9.2 KiB
9.2 KiB
📊 Monitoring Architecture
Comprehensive monitoring and observability infrastructure for Vish's homelab
🎯 Overview
The homelab monitoring architecture provides complete observability across all infrastructure components, services, and applications using a modern monitoring stack built on Prometheus, Grafana, and AlertManager.
🏗️ Architecture Components
Core Monitoring Stack
┌─────────────────┐ ┌─────────────────┐ ┌─────────────────┐
│ Grafana │ │ Prometheus │ │ AlertManager │
│ Visualization │◄───┤ Metrics Store │◄───┤ Alerting │
│ gf.vish.gg │ │ Port 9090 │ │ Port 9093 │
└─────────────────┘ └─────────────────┘ └─────────────────┘
▲ ▲ ▲
│ │ │
└────────────────────────┼────────────────────────┘
│
┌─────────────────┐
│ Exporters │
│ Node, SNMP, │
│ Container │
└─────────────────┘
Data Collection Layer
Node Exporters
- Location: All hosts (Atlantis, Calypso, Concord NUC, Homelab VM, RPi5)
- Port: 9100
- Metrics: CPU, memory, disk, network, system stats
- Frequency: 15-second scrape interval
SNMP Monitoring
- Targets: Synology NAS devices (Atlantis DS1823xs+, Calypso DS723+)

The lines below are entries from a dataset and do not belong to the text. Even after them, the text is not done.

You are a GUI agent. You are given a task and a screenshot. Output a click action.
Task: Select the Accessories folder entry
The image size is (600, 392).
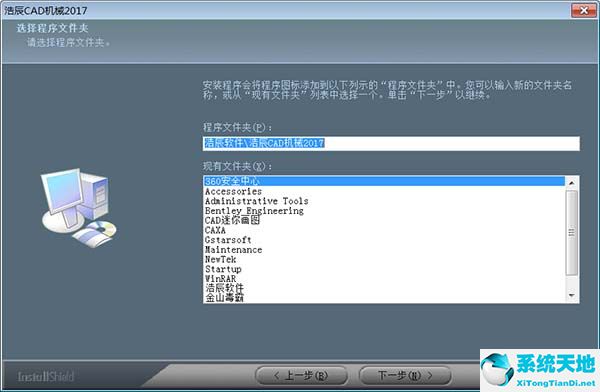pyautogui.click(x=384, y=191)
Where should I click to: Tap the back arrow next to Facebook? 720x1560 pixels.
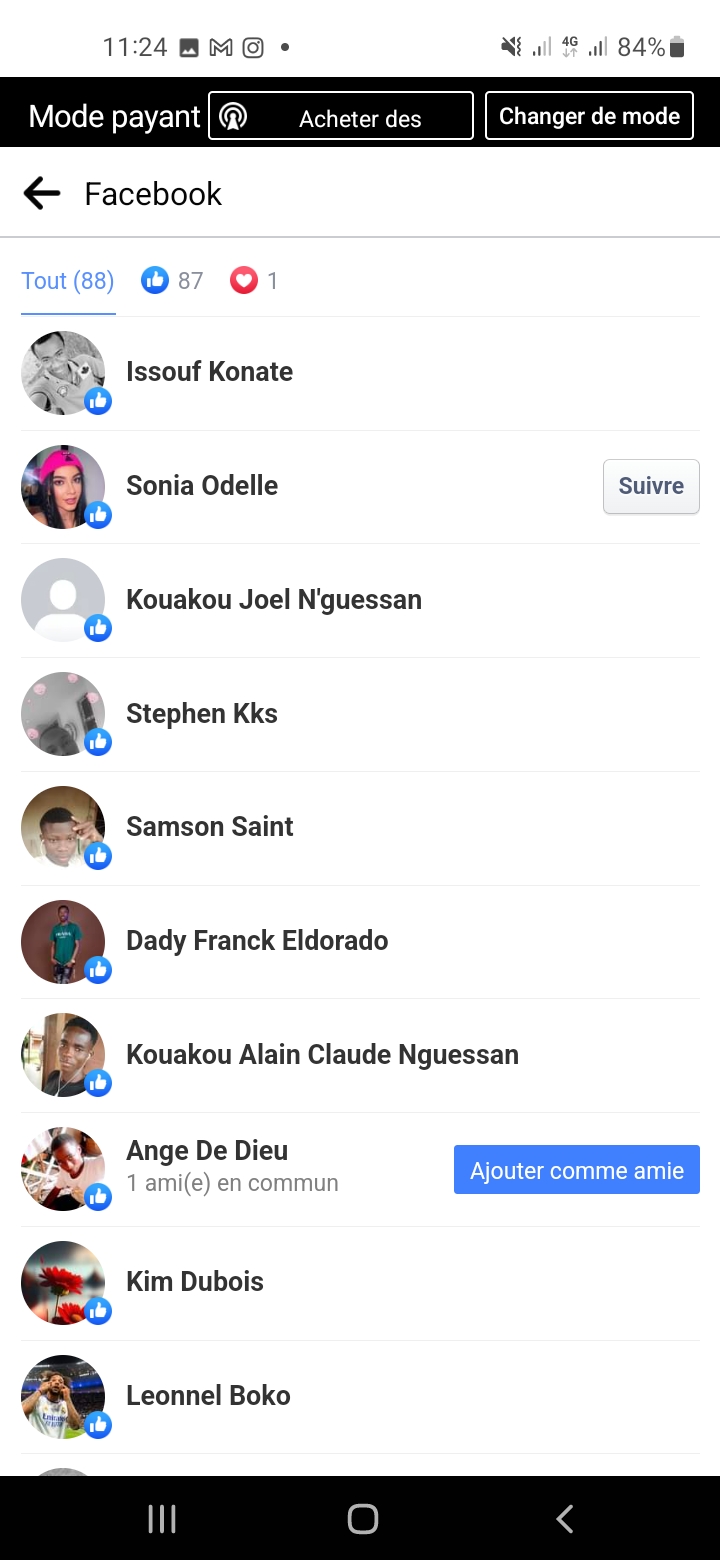(x=42, y=193)
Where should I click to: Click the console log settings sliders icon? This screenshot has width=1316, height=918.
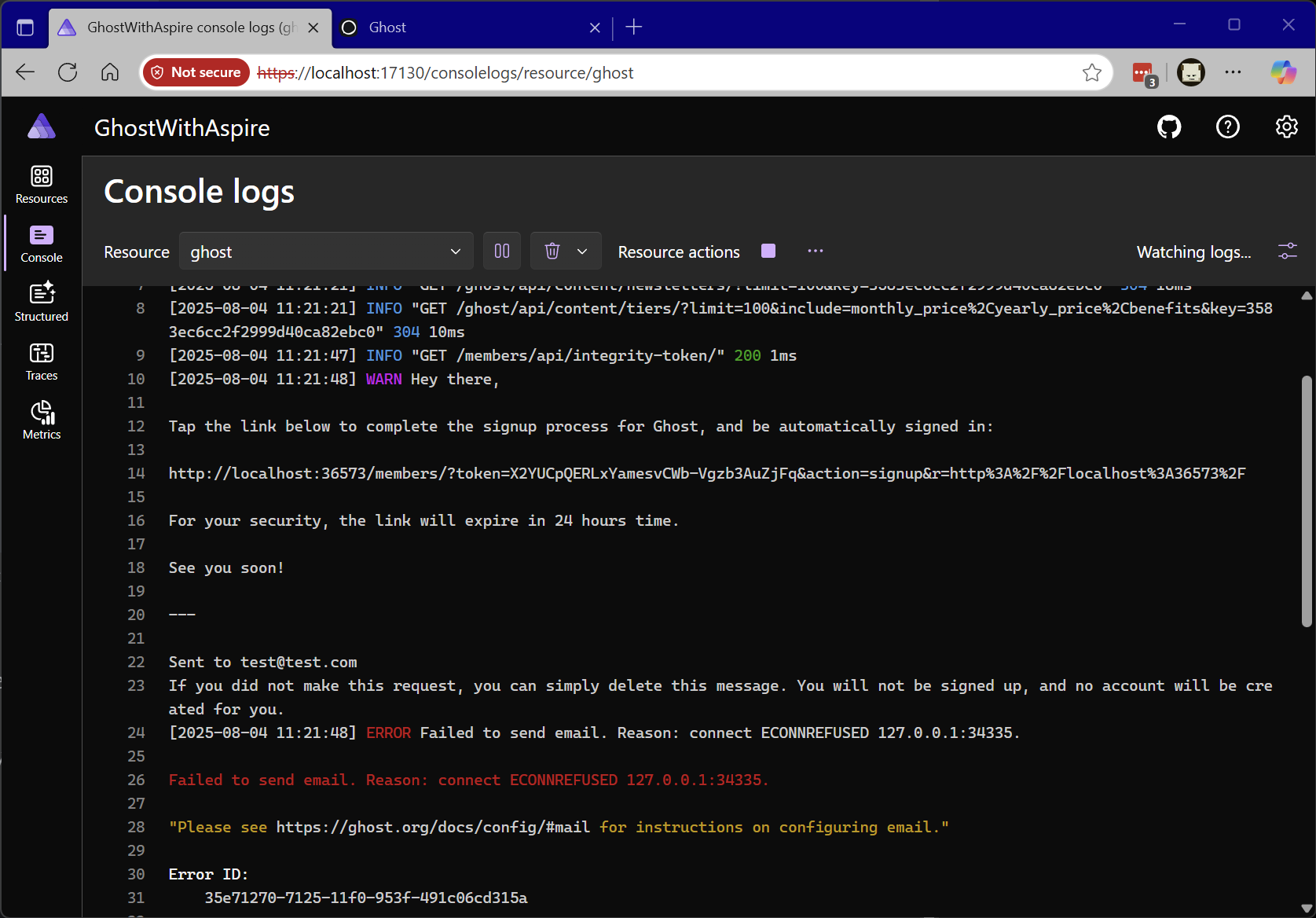pos(1287,252)
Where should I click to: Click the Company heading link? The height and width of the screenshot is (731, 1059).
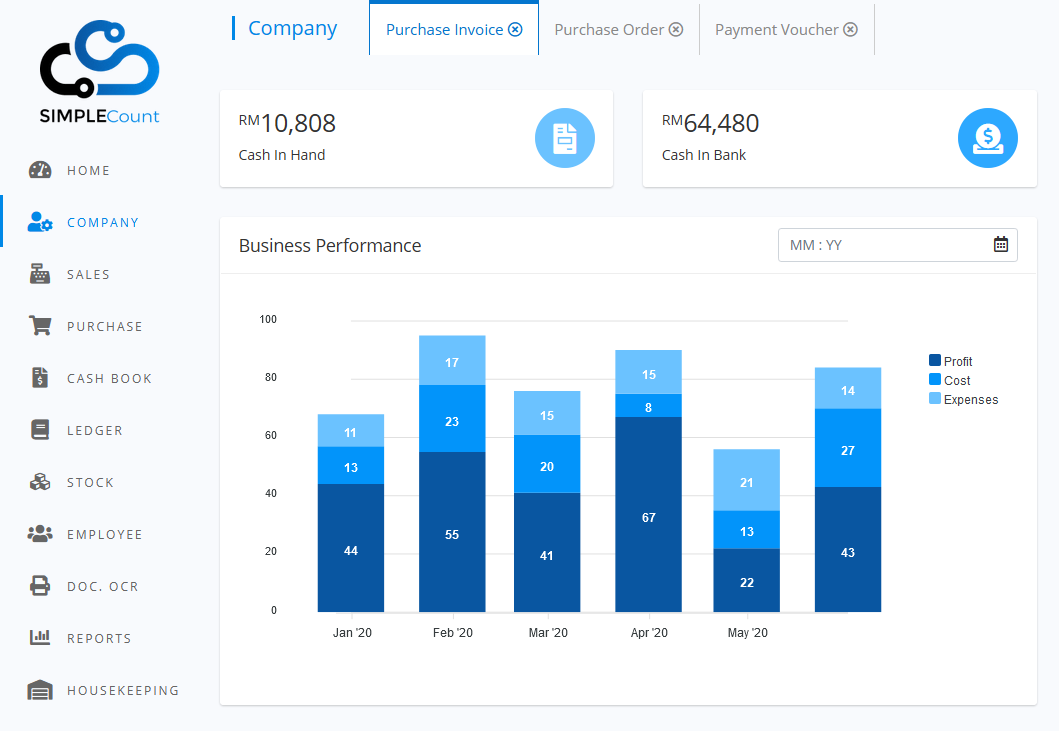(291, 28)
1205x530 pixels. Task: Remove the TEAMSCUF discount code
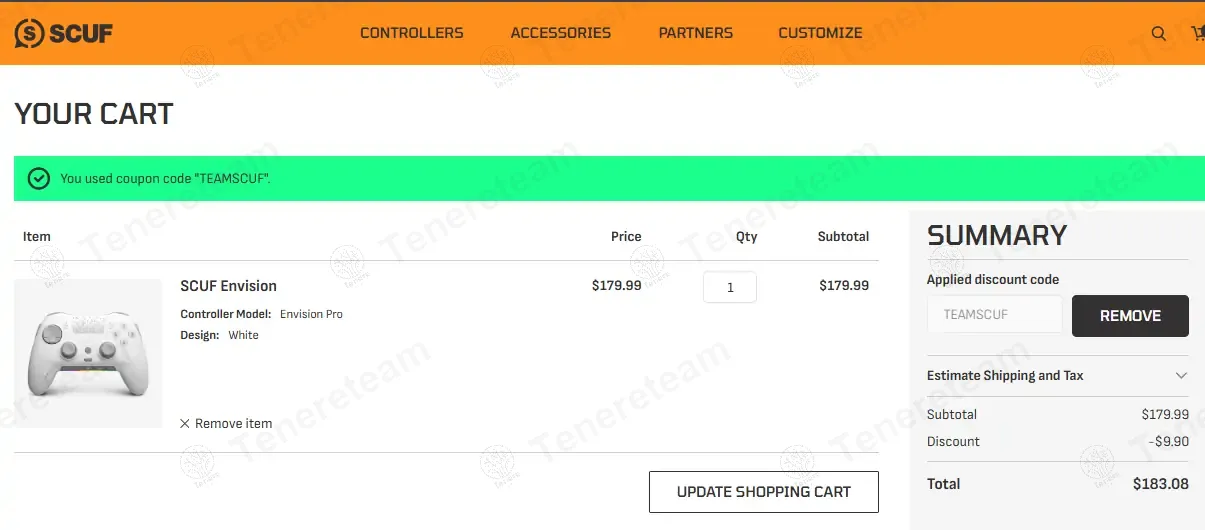click(x=1130, y=316)
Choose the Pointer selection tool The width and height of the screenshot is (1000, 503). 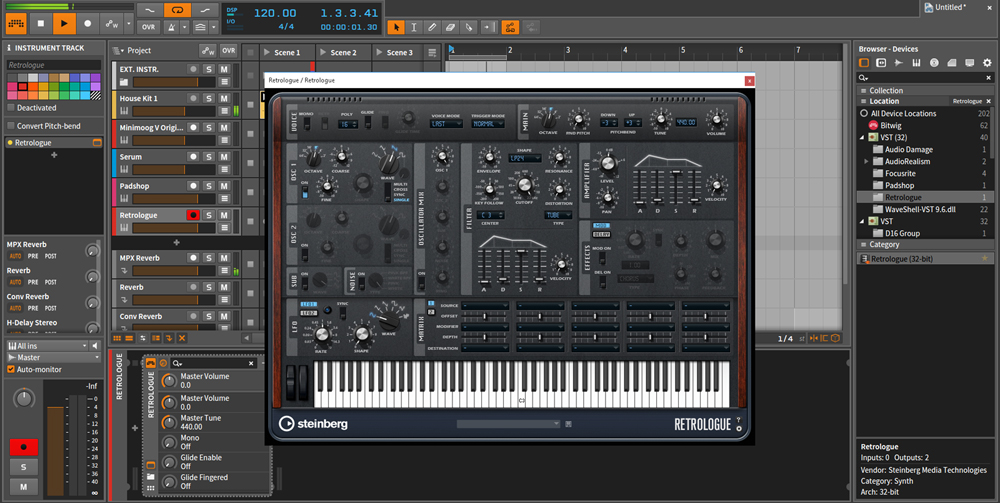396,26

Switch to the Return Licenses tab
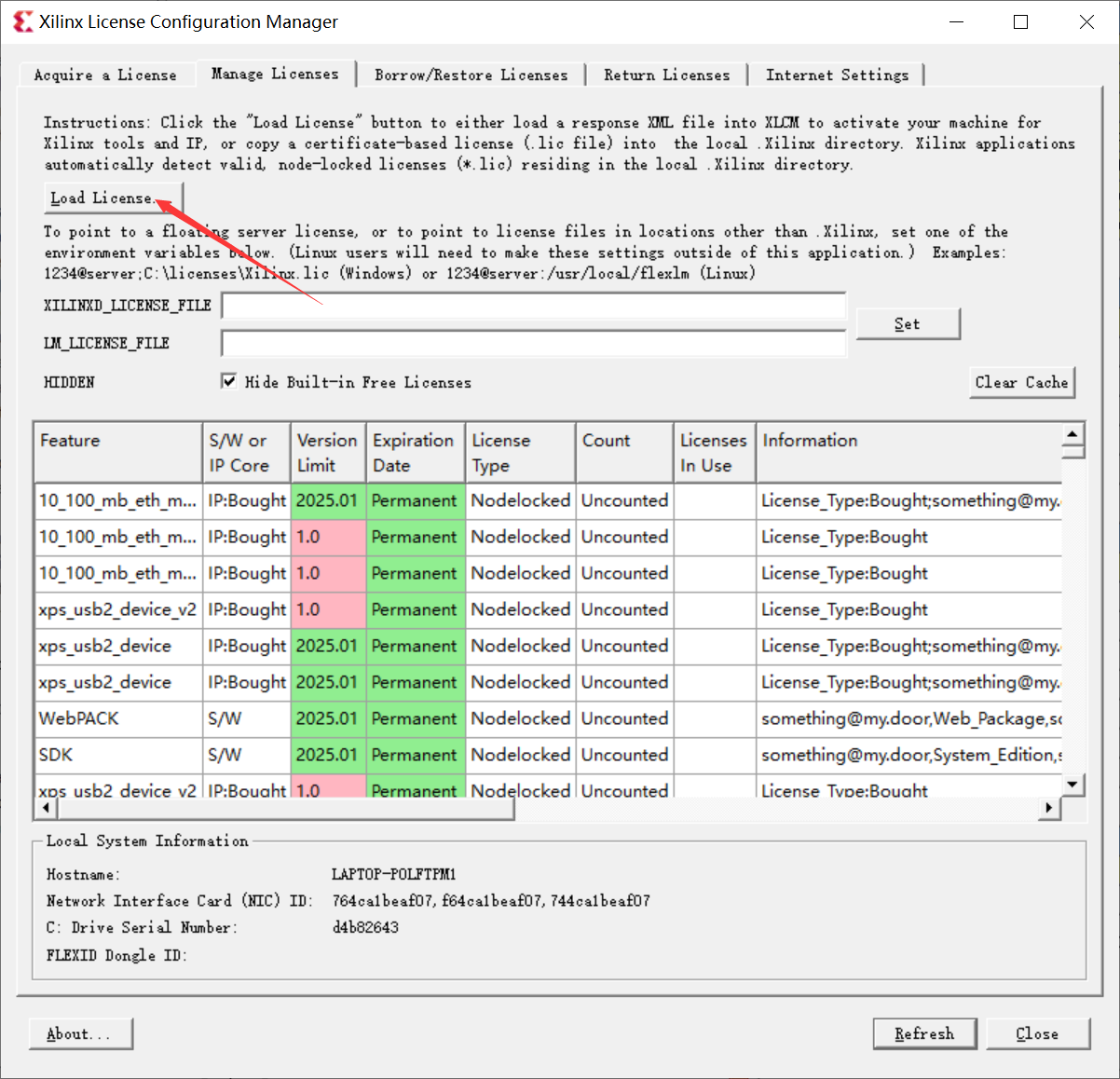tap(667, 75)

- Metrics: Storage usage, temperature, RAID status, network interfaces
- Protocol: SNMPv2c with community strings
- Frequency: 30-second scrape interval
Container Monitoring
- cAdvisor: Container resource usage and performance
- Docker Metrics: Container health, restart counts, image info
- Portainer Integration: Stack deployment status
📈 Metrics Collection
System Metrics
- CPU Usage: Per-core utilization, load averages, context switches
- Memory: Usage, available, buffers, cache, swap
- Storage: Disk usage, I/O operations, read/write rates
- Network: Interface statistics, bandwidth utilization, packet counts
Application Metrics
- Container Health: Running status, restart counts, resource limits
- Service Availability: HTTP response codes, response times
- Database Performance: Query times, connection counts
- Custom Metrics: Application-specific KPIs
Infrastructure Metrics
- NAS Health: RAID status, disk temperatures, volume usage
- Network Performance: Latency, throughput, packet loss
- Power Consumption: UPS status, power draw (where available)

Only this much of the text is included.